- _EXERCISE OBJECTIVE_: Using the listing below, retype exactly the lines starting at the one with "POUROVER Filters (141, 1930)" and ending at the one with "Shipping, Transit Time, and", and include both.

- _MATERIALS PROVIDED_:
# # # # # # #

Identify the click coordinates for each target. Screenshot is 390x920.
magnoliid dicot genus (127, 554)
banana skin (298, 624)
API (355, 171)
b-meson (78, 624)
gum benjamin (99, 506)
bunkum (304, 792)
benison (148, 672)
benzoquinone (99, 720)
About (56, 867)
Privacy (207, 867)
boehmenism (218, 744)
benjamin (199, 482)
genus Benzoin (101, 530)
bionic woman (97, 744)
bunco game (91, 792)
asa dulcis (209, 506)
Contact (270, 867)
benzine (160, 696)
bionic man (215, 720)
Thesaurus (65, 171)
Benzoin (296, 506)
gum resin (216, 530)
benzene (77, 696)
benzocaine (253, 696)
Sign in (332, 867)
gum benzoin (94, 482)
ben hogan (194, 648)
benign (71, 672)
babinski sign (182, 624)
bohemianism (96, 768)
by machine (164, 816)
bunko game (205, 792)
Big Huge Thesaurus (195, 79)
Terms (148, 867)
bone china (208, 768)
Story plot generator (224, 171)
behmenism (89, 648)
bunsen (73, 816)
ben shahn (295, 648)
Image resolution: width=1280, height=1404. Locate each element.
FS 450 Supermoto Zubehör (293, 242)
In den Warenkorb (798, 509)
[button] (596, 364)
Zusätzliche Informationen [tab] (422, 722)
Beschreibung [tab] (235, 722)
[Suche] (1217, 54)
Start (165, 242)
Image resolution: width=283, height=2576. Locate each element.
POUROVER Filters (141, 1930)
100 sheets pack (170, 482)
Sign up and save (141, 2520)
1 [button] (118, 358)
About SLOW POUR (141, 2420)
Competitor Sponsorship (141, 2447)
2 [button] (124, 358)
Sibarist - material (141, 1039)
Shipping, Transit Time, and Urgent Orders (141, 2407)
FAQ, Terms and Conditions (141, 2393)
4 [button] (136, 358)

# # # # # # #

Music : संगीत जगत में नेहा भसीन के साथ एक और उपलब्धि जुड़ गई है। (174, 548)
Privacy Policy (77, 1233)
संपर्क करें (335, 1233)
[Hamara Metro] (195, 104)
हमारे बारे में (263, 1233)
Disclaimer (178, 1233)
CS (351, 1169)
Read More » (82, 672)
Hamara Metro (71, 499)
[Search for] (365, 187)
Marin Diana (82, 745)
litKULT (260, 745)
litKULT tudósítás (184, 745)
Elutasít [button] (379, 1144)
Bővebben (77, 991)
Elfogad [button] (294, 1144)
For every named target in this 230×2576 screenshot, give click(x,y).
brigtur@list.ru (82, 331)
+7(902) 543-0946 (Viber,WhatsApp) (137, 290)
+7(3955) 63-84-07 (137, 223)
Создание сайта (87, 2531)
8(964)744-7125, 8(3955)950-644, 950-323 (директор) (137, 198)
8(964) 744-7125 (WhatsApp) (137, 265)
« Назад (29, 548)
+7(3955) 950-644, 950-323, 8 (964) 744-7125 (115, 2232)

# # # # # # #

- _WRITTEN REPLY_:
POUROVER Filters (141, 1930)
100 sheets pack (170, 482)
Sign up and save (141, 2520)
1 [button] (118, 358)
About SLOW POUR (141, 2420)
Competitor Sponsorship (141, 2447)
2 [button] (124, 358)
Sibarist - material (141, 1039)
Shipping, Transit Time, and Urgent Orders (141, 2407)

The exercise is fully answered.